I don’t tell nonconformist Baptists like you how to run your church. We may no longer penalise you in law for your nonconformist worship as we did in much of the 16th and 17th centuries but that doesn’t give you any right to interfere in Church of England affairs either
Simon,
As you say, anyone, even Baptists, can demand to be married in the Church of England, so they do have a claim on the C of E. Why is this?
They only have a right to be married in the C of E precisely as it is established church. So of course do atheists with Christian partners and Catholics residing in the Parish
James
Not everyone. Gay people cannot ask to marry in the church of England. That’s the presenting problem for a much large debate that includes inclusion, treatment of minorities and safeguarding
Hold on, T1, you rate conformity to the establishment higher than conformity to the foundations of Christianity or to Jesus?
That is a bit of a gotcha, isn’t it?
BTW – I’m also connected to an Australian Anglican FB page which recently informed of a poll (English not Oz) which says 50% of the UK want the CofE disestablished with only just over 20% wanting the establishment to continue ….
The detail somewhat differs, 35% want to keep the King as head of the C of E, only 31% disagree.
49% also want C of E marriages to remain legally binding, just 20% opposed.
Those are the main impacts of it being established church. Apart from Bishops being in the Lords but then MPs rejected an elected upper house and to maintain Bishops in the Lords last week anyway
https://yougov.co.uk/politics/articles/50933-is-it-time-to-disestablish-the-church-of-england
T1
Will try to check but we may be referring to different polls here
No it was the same one
T1
Yes, have now checked, it is the YouGov poll. But the key figure of 50% wanting disestablishment is clear. Nor is it surprising after the recent census finding that less than 50% of the nation even identify as Christian (with very few actually attending church anyway, so that identification is tenuous). On a quick calculation church attendance for the CofE is currently only 1/120 of the population – less than 1%.

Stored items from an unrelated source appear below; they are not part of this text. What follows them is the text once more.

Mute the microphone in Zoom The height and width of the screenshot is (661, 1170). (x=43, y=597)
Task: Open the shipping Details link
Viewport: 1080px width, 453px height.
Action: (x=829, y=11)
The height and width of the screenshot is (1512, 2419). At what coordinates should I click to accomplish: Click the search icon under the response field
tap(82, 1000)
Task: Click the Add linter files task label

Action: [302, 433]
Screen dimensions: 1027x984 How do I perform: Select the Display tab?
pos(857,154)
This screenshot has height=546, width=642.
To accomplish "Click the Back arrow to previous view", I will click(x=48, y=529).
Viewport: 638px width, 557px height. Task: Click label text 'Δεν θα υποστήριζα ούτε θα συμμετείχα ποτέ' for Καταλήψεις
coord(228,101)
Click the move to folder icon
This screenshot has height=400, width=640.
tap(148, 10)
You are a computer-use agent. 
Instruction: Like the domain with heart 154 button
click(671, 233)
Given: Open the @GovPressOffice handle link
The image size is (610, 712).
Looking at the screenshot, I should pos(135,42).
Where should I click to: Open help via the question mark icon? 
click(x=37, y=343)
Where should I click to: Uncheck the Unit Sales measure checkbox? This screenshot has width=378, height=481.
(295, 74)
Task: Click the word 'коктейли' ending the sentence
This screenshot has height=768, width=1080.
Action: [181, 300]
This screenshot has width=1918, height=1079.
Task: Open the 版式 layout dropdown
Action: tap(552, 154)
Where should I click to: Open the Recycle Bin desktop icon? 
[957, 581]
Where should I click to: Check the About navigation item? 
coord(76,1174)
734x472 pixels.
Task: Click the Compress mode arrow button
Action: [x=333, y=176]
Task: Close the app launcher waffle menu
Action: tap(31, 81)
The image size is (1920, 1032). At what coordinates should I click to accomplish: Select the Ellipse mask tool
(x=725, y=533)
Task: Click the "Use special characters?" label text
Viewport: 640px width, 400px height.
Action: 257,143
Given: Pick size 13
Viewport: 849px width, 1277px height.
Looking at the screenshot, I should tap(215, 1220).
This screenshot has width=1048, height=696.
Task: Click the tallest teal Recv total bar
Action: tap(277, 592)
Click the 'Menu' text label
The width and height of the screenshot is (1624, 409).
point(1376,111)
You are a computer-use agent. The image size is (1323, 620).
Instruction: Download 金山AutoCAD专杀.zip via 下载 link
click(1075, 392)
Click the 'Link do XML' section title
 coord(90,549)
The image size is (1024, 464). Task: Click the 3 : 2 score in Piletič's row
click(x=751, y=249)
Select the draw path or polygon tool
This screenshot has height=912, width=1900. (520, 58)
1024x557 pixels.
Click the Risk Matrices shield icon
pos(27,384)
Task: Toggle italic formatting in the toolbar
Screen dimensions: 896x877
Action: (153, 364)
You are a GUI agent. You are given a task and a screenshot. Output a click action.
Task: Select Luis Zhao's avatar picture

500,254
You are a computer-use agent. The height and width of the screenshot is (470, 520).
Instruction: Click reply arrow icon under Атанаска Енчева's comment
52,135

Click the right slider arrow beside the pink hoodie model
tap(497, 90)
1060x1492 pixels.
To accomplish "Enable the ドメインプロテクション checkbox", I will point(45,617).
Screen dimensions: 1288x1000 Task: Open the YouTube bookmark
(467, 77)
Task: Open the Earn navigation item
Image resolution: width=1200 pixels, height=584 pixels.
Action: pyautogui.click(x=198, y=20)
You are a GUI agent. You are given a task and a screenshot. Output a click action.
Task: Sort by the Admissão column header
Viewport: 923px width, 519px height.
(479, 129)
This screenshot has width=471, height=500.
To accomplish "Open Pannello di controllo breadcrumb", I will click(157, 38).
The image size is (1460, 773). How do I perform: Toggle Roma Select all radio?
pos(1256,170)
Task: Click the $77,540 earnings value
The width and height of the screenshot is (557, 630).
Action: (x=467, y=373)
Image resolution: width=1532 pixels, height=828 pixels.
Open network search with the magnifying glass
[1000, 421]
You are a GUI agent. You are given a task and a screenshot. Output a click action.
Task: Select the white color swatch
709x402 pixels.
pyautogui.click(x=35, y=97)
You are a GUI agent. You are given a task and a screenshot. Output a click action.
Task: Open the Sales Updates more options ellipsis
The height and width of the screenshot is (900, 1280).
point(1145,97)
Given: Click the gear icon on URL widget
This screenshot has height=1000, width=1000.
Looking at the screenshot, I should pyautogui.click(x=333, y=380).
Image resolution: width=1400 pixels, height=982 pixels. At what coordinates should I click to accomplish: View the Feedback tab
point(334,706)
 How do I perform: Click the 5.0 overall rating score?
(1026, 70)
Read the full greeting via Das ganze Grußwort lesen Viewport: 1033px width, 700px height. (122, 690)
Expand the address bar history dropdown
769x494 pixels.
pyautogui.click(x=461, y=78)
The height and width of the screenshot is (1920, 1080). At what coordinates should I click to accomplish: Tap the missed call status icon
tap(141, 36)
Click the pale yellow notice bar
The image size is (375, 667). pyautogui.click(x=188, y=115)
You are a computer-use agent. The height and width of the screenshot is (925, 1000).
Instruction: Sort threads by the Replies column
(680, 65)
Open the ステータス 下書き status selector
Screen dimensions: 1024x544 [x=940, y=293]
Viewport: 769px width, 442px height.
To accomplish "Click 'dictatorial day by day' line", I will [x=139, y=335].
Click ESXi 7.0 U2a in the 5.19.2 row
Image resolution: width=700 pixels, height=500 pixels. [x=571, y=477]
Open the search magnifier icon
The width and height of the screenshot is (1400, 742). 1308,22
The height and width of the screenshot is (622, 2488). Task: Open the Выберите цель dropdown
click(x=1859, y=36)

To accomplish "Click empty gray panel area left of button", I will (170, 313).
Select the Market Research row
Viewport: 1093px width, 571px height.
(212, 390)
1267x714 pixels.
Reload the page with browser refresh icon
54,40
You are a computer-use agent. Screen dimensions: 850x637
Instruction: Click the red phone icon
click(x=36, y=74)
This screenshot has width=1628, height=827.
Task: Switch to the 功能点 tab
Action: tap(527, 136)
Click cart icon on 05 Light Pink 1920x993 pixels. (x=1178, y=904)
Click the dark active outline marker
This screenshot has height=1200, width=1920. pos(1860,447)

No it isn’t because as I said more voters want the King to remain head of the C of E than not and most voters also want C of E marriages to be automatically legal. Both key principles of establishment. Plus of course 50% aren’t supporting even a generic disestablishment proposal anyway.
Church attendance is irrelevant given anyone living in a C of E Parish can get legally married or buried in the C of E Parish church even if they never go to services at the church their entire lives as long as the C of E is established church
T1
More may want the King as head of the CofE than positively reject him – but that’s not a majority of the population, it’s only about a third. And where 50% positively want disestablishment, only 20% positively support establishment.
Actual church attendance is the best measure of serious faith; people wanting fancy weddings and funerals is verging on irrelevant.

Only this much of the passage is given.